• [WHAT IS NEEDED]
Starting with the line that holds "Where should I", repeat each line through the last one below, exactly. Pictures stay out.

--- START ---

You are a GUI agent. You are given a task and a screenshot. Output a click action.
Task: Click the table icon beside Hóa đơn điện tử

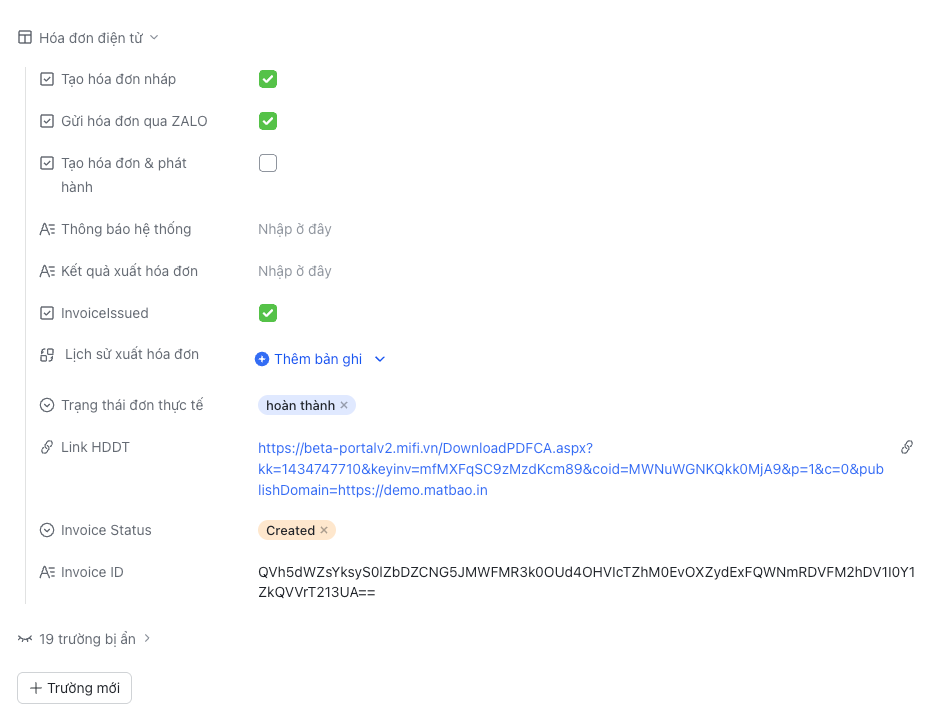[25, 38]
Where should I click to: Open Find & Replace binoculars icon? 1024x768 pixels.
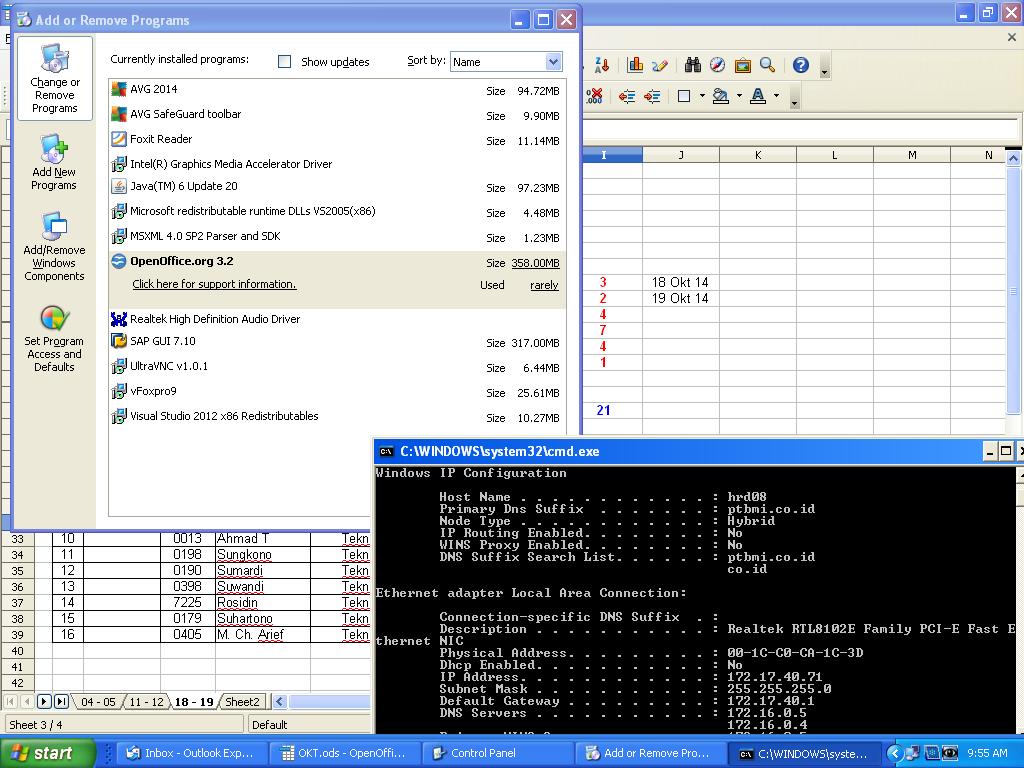tap(692, 65)
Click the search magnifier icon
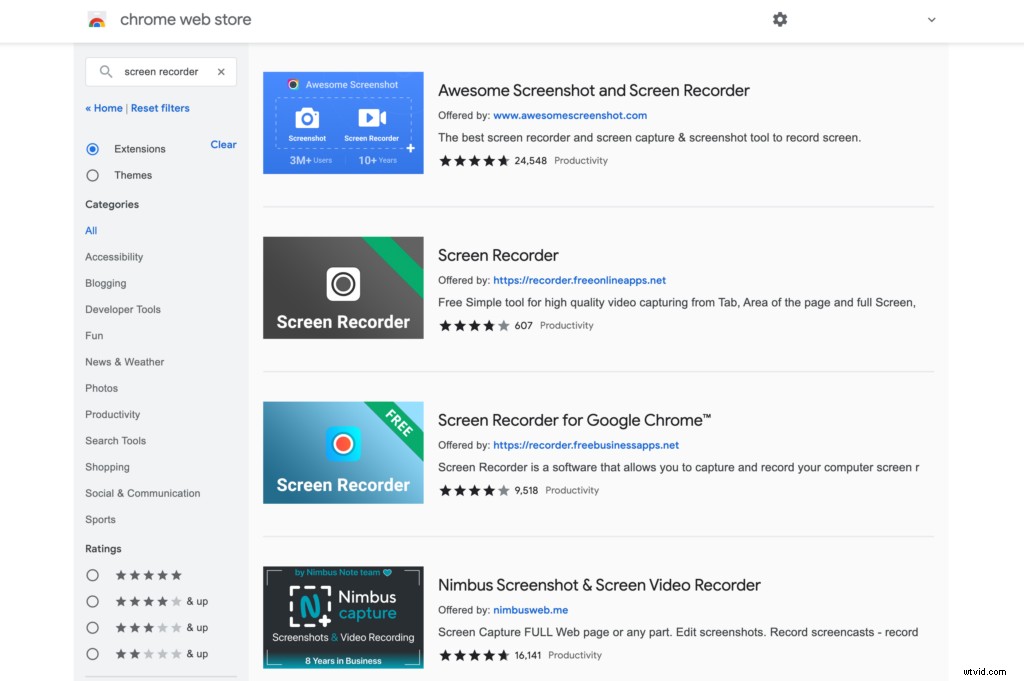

--- END ---

• [PROBLEM SOLUTION]
Where should I click to: Open Find & Replace binoculars icon? 1024x768 pixels.
tap(692, 65)
Click the search magnifier icon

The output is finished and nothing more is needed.